Passage shown:
When a person decides to get professional help with an addiction, he may be unsure of what to expect during rehabilitation and recovery. Most people know that addiction treatment can last for extended periods of time, but what they may not realize is how difficult it can be at times to continue treatment. In these situations, and even later on when a person has entered the long-term recovery phase of managing his addiction, it is necessary for the person to develop and exhibit persistence. This will greatly increase his likelihood of staying sober long-term.
Addiction as a Chronic Disease
Until recent years, addiction was considered by many people, healthcare professionals included, to be a sign of personal weakness and lack of will-power. Modern research on the nature of addiction has revealed, however, that addiction is more complex than was previously realized. As the National Institute on Drug Abuse explains, the majority of the scientific and medical community now views addiction as “a chronic, often relapsing brain disease that causes compulsive drug seeking and use, despite harmful consequences to the addicted individual and to those around him or her.” Additionally, many medical professionals believe that initial drug use is a choice, though taking drugs over a period of time causes changes in the brain that negatively affect a person’s ability to control himself, and that make it more difficult for the person to resist strong desires to continue using the drug.

(Stored items)
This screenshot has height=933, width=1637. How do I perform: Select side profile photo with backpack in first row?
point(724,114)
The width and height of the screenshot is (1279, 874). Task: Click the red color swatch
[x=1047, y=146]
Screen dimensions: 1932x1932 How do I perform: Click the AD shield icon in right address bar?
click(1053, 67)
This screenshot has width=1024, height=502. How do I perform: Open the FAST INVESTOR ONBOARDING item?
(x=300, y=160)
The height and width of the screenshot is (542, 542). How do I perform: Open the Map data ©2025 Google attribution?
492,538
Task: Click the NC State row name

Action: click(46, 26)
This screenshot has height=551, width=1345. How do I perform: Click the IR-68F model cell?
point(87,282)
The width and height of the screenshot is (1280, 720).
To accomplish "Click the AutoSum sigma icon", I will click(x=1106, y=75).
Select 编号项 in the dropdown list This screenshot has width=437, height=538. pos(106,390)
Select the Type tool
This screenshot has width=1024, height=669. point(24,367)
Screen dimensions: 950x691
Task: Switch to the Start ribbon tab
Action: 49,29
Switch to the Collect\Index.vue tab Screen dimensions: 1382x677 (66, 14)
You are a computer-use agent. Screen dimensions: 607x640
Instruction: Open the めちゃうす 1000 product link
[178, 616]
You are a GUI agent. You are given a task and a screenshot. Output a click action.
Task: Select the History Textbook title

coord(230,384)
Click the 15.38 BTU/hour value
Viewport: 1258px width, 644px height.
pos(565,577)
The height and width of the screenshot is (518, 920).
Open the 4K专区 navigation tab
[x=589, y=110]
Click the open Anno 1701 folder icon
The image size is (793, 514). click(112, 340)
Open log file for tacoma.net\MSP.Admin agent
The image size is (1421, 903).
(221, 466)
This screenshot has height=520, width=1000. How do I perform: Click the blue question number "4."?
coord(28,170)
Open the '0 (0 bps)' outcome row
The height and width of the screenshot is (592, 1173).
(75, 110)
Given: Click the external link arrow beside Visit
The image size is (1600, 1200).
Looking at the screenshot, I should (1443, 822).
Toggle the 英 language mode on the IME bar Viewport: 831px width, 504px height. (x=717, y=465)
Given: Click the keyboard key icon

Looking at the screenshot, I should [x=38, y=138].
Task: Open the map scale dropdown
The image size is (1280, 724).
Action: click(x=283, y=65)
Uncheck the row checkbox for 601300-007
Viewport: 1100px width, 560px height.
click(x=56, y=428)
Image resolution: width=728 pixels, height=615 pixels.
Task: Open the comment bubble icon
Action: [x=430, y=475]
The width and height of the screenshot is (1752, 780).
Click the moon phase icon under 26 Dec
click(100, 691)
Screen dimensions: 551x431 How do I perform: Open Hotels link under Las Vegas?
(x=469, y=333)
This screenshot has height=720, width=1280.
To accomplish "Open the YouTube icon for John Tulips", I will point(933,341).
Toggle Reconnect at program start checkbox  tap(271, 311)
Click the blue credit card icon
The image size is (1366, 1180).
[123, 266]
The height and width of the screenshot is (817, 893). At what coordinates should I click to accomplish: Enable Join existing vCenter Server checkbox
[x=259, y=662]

Activity 1:
Reproduce part of the addiction passage word for word. Begin at the words "When a person decides" and stop after the words "staying sober long-term.".
Activity 2:
Answer these questions from the addiction passage.
(a) What quality does the passage say a person must develop and exhibit during treatment and recovery?
(b) Until recent years, what did many people consider addiction to be a sign of?
(c) Which organization's explanation of addiction is quoted?
The stored items are not needed here.

Answer area 1:
When a person decides to get professional help with an addiction, he may be unsure of what to expect during rehabilitation and recovery. Most people know that addiction treatment can last for extended periods of time, but what they may not realize is how difficult it can be at times to continue treatment. In these situations, and even later on when a person has entered the long-term recovery phase of managing his addiction, it is necessary for the person to develop and exhibit persistence. This will greatly increase his likelihood of staying sober long-term.

Answer area 2:
(a) Persistence
(b) Personal weakness and lack of will-power
(c) The National Institute on Drug Abuse